> **Source passage**:
□ □ □ □
Cellar Extractor

A Python library for extracting CELLAR case law data from EUR-Lex.

This library contains functions to get CELLAR case law data from the EUR-Lex SPARQL endpoint and enrich additional information from InfoCuria and CELLAR item sources.

Version

Python 3.9+

Tests

CI: the badge above tracks the default supported test workflow
Coverage: the badge above tracks the default local test suite coverage snapshot

Contributors

_{Pranav Bapat}

_{Piotr Lewandowski}

_shashankmc

_gijsvd

_venvis

_{davidwickerhf}

How to install?

pip install cellar-extractor

What The Project Does

cellar-extractor builds enriched EUR-Lex / CELLAR case-law datasets.

It starts from CELLAR metadata and then enriches:

citation edges
summaries and keywords
full text
sector-specific metadata
graph-ready node/edge projections

The extractor is currently centered on:

sector 6 case law: CJEU-style material via InfoCuria
sector 8 case law: mixed / national-case-law material via CELLAR RDF + item downloads

The main workflow has two stages.

get_cellar(...)
- fetches the base CELLAR corpus
- returns CSV-like dataframe output or JSON-like dictionary output
get_cellar_extra(...)
- enriches that corpus with citations, full text, summaries, keywords, provenance, and missing-data flags

The citation graph is now extracted through the public CELLAR SPARQL endpoint. Legacy EUR-Lex SOAP webservice support is kept only for validation tests and is not part of the production path anymore.

Data Sources By Type

Need	Source
Base corpus metadata	CELLAR SPARQL
Citation edges (`citing`, `cited_by`)	CELLAR SPARQL
Sector 6 full text and structured metadata	InfoCuria
Sector 8 full text and summaries	CELLAR RDF + downloadable `item` manifestations
Legacy citation comparison only	EUR-Lex SOAP webservice

Quick Start

1. Fetch Base CELLAR Metadata

import cellar_extractor as cell

df = cell.get_cellar(
    save=False,
    file_format="csv",
    sd="2025-01-01",
    ed="2025-01-31T23:59:59",
    max_ecli=100,
)

Returns a dataframe with base metadata such as CELEX, ECLI, type, dates, and subject-matter-related fields.

You can also save explicitly to a custom path instead of the default data/ location:

cell.get_cellar(
    save=True,
    file_format="csv",
    sd="2025-01-01",
    ed="2025-01-31T23:59:59",
    output_path="exports/cellar_january.csv",
)

2. Fetch The Enriched Dataset

import cellar_extractor as cell

extra_df, fulltext = cell.get_cellar_extra(
    save=False,
    sd="2025-01-01",
    ed="2025-01-31T23:59:59",
    max_ecli=100,
    threads=4,
)

Returns:

extra_df: enriched dataframe
fulltext: list of JSON rows containing extracted text and provenance

You can independently control where the enriched CSV and fulltext JSON are written:

cell.get_cellar_extra(
    save=True,
    sd="2025-01-01",
    ed="2025-01-31T23:59:59",
    metadata_output_path="exports/cellar_extra.csv",
    fulltext_output_path="exports/cellar_fulltext.json",
    threads=4,
)
□ □ □ □
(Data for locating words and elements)
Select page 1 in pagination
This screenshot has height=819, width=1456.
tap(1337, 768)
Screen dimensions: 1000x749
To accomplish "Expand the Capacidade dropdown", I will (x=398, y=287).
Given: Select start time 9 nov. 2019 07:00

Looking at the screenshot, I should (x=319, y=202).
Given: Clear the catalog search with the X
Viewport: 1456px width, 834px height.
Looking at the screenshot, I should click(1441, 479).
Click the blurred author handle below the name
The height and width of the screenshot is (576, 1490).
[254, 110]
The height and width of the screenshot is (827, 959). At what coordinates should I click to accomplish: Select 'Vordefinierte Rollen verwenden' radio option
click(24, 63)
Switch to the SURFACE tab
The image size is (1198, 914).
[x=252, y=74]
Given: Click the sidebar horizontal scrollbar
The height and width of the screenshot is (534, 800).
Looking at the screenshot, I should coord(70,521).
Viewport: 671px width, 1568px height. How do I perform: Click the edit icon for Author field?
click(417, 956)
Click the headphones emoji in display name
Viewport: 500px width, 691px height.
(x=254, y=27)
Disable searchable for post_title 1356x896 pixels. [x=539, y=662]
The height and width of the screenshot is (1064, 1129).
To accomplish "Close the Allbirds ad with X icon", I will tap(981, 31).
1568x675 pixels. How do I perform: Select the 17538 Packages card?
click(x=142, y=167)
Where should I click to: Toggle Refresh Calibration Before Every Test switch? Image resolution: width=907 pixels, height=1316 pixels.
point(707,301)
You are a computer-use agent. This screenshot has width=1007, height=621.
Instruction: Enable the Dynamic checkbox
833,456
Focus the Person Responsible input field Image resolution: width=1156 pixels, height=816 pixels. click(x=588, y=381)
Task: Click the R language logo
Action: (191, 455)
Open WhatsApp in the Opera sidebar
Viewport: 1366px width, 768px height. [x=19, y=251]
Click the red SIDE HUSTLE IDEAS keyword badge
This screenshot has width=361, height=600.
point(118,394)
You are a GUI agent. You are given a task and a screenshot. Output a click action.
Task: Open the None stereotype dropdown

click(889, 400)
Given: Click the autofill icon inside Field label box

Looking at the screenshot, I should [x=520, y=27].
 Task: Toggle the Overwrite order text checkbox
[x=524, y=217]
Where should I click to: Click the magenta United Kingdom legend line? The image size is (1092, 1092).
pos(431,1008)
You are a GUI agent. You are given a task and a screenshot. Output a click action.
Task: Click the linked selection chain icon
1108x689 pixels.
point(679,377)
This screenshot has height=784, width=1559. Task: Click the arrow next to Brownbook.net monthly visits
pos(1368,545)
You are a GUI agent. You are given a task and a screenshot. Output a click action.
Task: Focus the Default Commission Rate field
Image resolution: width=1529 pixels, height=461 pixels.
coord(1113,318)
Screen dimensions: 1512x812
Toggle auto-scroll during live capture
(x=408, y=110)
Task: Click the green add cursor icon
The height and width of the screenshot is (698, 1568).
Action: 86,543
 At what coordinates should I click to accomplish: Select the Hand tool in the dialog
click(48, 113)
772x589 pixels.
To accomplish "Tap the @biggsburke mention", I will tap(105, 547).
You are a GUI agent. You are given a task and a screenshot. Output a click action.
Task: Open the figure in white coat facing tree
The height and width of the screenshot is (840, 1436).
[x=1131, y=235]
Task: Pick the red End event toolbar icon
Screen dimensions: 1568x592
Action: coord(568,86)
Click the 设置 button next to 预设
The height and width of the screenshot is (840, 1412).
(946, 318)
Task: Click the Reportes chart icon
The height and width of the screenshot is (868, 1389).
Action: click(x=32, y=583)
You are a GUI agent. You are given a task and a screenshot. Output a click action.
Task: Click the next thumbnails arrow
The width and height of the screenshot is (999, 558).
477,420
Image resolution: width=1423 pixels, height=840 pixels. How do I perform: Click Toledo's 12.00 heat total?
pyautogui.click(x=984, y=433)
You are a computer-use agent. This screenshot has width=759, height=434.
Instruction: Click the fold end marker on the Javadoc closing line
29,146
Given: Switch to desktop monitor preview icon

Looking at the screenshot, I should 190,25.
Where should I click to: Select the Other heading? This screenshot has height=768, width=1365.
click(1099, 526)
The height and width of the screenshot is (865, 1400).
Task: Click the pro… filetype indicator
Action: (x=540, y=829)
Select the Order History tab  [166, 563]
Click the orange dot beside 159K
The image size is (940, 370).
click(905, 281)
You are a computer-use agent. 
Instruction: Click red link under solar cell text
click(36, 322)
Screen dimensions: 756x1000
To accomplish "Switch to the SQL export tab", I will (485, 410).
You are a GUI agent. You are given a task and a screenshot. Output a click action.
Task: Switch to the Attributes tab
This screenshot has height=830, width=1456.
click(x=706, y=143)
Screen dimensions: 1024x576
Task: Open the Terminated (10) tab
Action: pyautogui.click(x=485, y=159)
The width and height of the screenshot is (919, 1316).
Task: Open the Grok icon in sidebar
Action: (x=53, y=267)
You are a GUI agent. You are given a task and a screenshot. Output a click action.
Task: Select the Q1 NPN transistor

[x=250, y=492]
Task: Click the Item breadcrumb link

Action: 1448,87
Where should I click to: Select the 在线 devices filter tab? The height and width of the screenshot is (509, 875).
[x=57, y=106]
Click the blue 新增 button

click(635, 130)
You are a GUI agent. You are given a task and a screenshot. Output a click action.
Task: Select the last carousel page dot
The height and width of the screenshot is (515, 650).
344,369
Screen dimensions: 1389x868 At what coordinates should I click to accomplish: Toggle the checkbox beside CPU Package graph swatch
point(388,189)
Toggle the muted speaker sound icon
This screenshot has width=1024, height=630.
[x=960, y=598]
□ □ □ □
> **Written task 1**:
Using the Cellar Extractor description, decide whether each statement agrees with it, answering yes or no and quoting the words that settle it: (a) The legacy EUR-Lex SOAP webservice is part of the production path. (b) Sector 6 case law is handled via InfoCuria. (c) Citation edges are extracted through the public CELLAR SPARQL endpoint.
> **Written task 2**:
Please print the section of the Cellar Extractor description starting with "sector 6 case" and going on through "get_cellar(...)".
> **Written task 3**:
Carry on the Cellar Extractor description from the point where it stops.

> **Right answer 1**:
(a) No: "Legacy EUR-Lex SOAP webservice support is kept only for validation tests and is not part of the production path anymore."
(b) Yes: "sector 6 case law: CJEU-style material via InfoCuria"
(c) Yes: "The citation graph is now extracted through the public CELLAR SPARQL endpoint."

> **Right answer 2**:
sector 6 case law: CJEU-style material via InfoCuria
sector 8 case law: mixed / national-case-law material via CELLAR RDF + item downloads

The main workflow has two stages.

get_cellar(...)

> **Right answer 3**:
3. Build A Citation Graph

import cellar_extractor as cell

nodes, edges = cell.get_nodes_and_edges_lists(extra_df, only_local=True)

only_local=True keeps only edges whose target CELEX is also present in extra_df.

4. Filter By Subject Matter

filtered = cell.filter_subject_matter(extra_df, "competition")

Full-Scrape Strategy

If you want the largest reproducible scrape, do not run one enormous date range blindly. Use bounded windows and persist each window.

Recommended approach:

choose a date window by sd / ed
run get_cellar(...) or get_cellar_extra(...)
save outputs to disk
repeat for the next window
concatenate downstream

Practical guidance:

use month-sized or week-sized windows for stability
keep threads moderate, typically 4 to 10
use save=True for long runs
keep the fulltext JSON files; they are the canonical extracted text output

Example file-based run:

import cellar_extractor as cell

cell.get_cellar_extra(
    save=True,
    sd="2025-01-01",
    ed="2025-01-31T23:59:59",
    max_ecli=5000,
    threads=6,
)

By default this writes into data/:

a CSV with the enriched tabular dataset
a _fulltext.json file with the text rows

Main Outputs

get_cellar_extra(...) produces:

an enriched dataframe / CSV
a fulltext JSON list / file

Important Enriched DataFrame Columns

citing
cited_by
celex_summary
celex_keywords
celex_directory_codes
celex_eurovoc
advocate_general
judge_rapporteur
affecting_ids
affecting_strings
citations_extra_info
fulltext_source
summary_source
missing_reasons

Important Fulltext JSON Fields

celex
ecli
text
text_source
text_language
text_format
missing_reasons

Completeness Rules

The extractor does not treat empty values as silent success.

Important cases:

if citation data exists, it should populate citing / cited_by
if a document has no citation edges, the columns still exist and are empty
if full text or summary is not available upstream, missing_reasons should reflect that

Typical missing_reasons values:

FULLTEXT_UNAVAILABLE_UPSTREAM
SUMMARY_UNAVAILABLE_UPSTREAM
UNAVAILABLE_UPSTREAM

Sector 8 is still best effort because upstream availability is uneven, but the extractor now flags absence explicitly instead of implying completeness.

Public API Reference

Root-Level Package API

Imported from cellar_extractor/__init__.py:

Function / class	Purpose
`get_cellar(...)`	Fetch base CELLAR metadata
`get_cellar_extra(...)`	Fetch enriched metadata + full text
`get_nodes_and_edges_lists(df, only_local=False)`	Build citation graph lists
`filter_subject_matter(df, phrase)`	Filter dataframe by subject phrase
`FetchOperativePart`	Extract operative part from a single case document
`Writing`	Write operative-part outputs to CSV / JSON / TXT

Core Modules

`cellar_extractor/cellar.py`

get_cellar(ed=None, save_file=<deprecated>, max_ecli=100, sd="2022-05-01", file_format="csv", output_dir="data", output_path=None, return_data=None, save=None)
get_cellar_extra(ed=None, save_file=<deprecated>, max_ecli=100, sd="2022-05-01", threads=10, username="", password="", output_dir="data", metadata_output_path=None, fulltext_output_path=None, save_metadata=None, save_fulltext=None, return_data=None, save=None)
get_nodes_and_edges_lists(df=None, only_local=False)
filter_subject_matter(df=None, phrase=None)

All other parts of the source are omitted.